» **Supplied data**
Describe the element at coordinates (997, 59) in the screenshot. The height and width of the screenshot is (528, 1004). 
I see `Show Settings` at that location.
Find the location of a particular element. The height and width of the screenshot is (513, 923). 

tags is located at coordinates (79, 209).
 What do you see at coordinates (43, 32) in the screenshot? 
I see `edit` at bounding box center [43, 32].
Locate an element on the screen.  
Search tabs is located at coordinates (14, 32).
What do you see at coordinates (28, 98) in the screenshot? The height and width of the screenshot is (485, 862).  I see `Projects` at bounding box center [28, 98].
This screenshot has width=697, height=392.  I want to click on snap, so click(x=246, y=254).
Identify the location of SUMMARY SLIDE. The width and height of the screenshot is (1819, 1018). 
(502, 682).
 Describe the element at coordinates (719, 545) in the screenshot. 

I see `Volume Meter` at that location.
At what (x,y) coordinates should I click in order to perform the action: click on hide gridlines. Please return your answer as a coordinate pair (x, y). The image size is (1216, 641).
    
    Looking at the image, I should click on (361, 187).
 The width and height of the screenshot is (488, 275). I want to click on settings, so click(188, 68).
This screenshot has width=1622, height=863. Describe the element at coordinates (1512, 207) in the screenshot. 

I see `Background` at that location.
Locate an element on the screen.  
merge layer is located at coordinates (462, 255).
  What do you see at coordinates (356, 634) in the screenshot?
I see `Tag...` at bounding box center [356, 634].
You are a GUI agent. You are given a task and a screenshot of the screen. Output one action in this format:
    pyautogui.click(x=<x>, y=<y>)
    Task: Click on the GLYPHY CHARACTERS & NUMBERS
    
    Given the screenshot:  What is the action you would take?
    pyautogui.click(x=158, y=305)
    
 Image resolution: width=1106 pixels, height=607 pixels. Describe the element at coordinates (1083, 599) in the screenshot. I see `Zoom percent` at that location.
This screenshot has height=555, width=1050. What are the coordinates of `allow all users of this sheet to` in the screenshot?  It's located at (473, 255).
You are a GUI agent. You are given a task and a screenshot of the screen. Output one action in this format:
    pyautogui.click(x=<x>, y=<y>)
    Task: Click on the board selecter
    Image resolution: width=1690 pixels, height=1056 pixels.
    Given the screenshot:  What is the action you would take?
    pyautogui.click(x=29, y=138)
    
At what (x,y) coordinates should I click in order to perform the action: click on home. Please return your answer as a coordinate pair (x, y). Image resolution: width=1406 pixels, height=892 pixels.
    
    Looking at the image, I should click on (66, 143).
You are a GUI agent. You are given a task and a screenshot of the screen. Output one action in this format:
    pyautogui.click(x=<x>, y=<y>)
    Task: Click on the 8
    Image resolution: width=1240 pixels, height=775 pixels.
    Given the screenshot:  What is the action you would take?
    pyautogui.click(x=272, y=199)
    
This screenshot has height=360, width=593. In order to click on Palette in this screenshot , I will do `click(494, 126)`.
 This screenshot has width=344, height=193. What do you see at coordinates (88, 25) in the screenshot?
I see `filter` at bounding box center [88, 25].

» **Goal of the exercise**
Please rewrite the part of the listing that opens with the line containing "What do you see at coordinates (356, 634)" and closes with the line containing "Looking at the image, I should click on (66, 143).", replacing "GUI agent" with "interface agent" and leaving everything else unchanged.

» **Solved problem**
  What do you see at coordinates (356, 634) in the screenshot?
I see `Tag...` at bounding box center [356, 634].
You are a interface agent. You are given a task and a screenshot of the screen. Output one action in this format:
    pyautogui.click(x=<x>, y=<y>)
    Task: Click on the GLYPHY CHARACTERS & NUMBERS
    
    Given the screenshot:  What is the action you would take?
    pyautogui.click(x=158, y=305)
    
 Image resolution: width=1106 pixels, height=607 pixels. Describe the element at coordinates (1083, 599) in the screenshot. I see `Zoom percent` at that location.
This screenshot has height=555, width=1050. What are the coordinates of `allow all users of this sheet to` in the screenshot?  It's located at (473, 255).
You are a interface agent. You are given a task and a screenshot of the screen. Output one action in this format:
    pyautogui.click(x=<x>, y=<y>)
    Task: Click on the board selecter
    Image resolution: width=1690 pixels, height=1056 pixels.
    Given the screenshot:  What is the action you would take?
    pyautogui.click(x=29, y=138)
    
At what (x,y) coordinates should I click in order to perform the action: click on home. Please return your answer as a coordinate pair (x, y). Image resolution: width=1406 pixels, height=892 pixels.
    
    Looking at the image, I should click on (66, 143).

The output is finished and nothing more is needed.